Season each slice of meat with salt and pepper.
Grate (releases more aroma and flavour) the garlic and sprinkle or paste onto meat.
SprinklePercorino Romano(sheep’s milk cheese produced ‘exclusively’ in Lazio, Sardinia and Tuscany) cheese generously and add freshly chopped parsley.
Drizzle with EVOO (extra virgin olive oil) .
Roll the slices of meat and close by piercing with toothpicks.

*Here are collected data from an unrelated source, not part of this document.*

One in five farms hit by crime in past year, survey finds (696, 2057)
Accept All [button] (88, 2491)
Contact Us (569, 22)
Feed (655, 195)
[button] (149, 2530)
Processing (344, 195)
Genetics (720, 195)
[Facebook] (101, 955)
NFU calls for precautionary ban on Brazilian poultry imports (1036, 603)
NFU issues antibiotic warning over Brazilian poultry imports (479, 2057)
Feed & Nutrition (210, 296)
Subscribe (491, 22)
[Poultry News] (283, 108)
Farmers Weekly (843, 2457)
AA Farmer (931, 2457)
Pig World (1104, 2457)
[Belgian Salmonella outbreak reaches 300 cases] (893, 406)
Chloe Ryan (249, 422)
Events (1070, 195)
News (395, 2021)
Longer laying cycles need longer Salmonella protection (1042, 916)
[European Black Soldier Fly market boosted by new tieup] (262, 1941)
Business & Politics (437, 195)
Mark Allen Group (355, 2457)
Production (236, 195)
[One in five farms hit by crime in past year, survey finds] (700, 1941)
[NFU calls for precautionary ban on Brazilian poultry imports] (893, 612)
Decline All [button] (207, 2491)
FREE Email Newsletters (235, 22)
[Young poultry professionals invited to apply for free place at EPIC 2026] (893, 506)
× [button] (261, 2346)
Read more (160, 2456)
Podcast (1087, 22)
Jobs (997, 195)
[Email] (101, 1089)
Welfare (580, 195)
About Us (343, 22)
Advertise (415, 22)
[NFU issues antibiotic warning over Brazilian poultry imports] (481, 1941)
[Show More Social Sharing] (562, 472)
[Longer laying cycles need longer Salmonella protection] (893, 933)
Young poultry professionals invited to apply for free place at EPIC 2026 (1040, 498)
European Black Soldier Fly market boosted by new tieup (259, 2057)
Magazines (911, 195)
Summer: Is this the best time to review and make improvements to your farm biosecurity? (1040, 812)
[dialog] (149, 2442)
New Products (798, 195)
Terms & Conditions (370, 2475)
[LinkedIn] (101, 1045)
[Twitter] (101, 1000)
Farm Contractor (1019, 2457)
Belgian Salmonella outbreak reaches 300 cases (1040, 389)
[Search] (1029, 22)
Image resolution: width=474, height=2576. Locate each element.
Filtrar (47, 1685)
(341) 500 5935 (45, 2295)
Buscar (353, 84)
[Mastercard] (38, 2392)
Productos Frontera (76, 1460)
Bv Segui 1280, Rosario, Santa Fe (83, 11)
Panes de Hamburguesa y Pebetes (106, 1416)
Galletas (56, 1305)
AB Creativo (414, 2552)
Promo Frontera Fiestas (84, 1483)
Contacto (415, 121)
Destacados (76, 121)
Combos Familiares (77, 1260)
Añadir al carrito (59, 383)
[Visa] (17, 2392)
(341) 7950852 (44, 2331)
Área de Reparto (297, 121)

Lia’s tip: we generally add pancetta and slices of Romano cheese before wrapping.
Step 3
Gentle, slow simmering
Prepare a pot or pan and put in the olive oil, chopped onion, le braciole and allow to sauté tossing and turning for a few minutes.
Add the bay leaves.
Add the white wine and allow to evaporate.
Add the salsa (homemade passata di pomodoro) , water, basil, salt and pepper and allow to simmer for about 4 hours.
Lia’s tip: we use salsa Rosso Gargano and I generally add half a bottle of water to the sauce / 2 bottles of sauce = 1 bottle of water.
During this time, stir occasionally with a wooden spoon so that the ragu’ does not stick to the pan.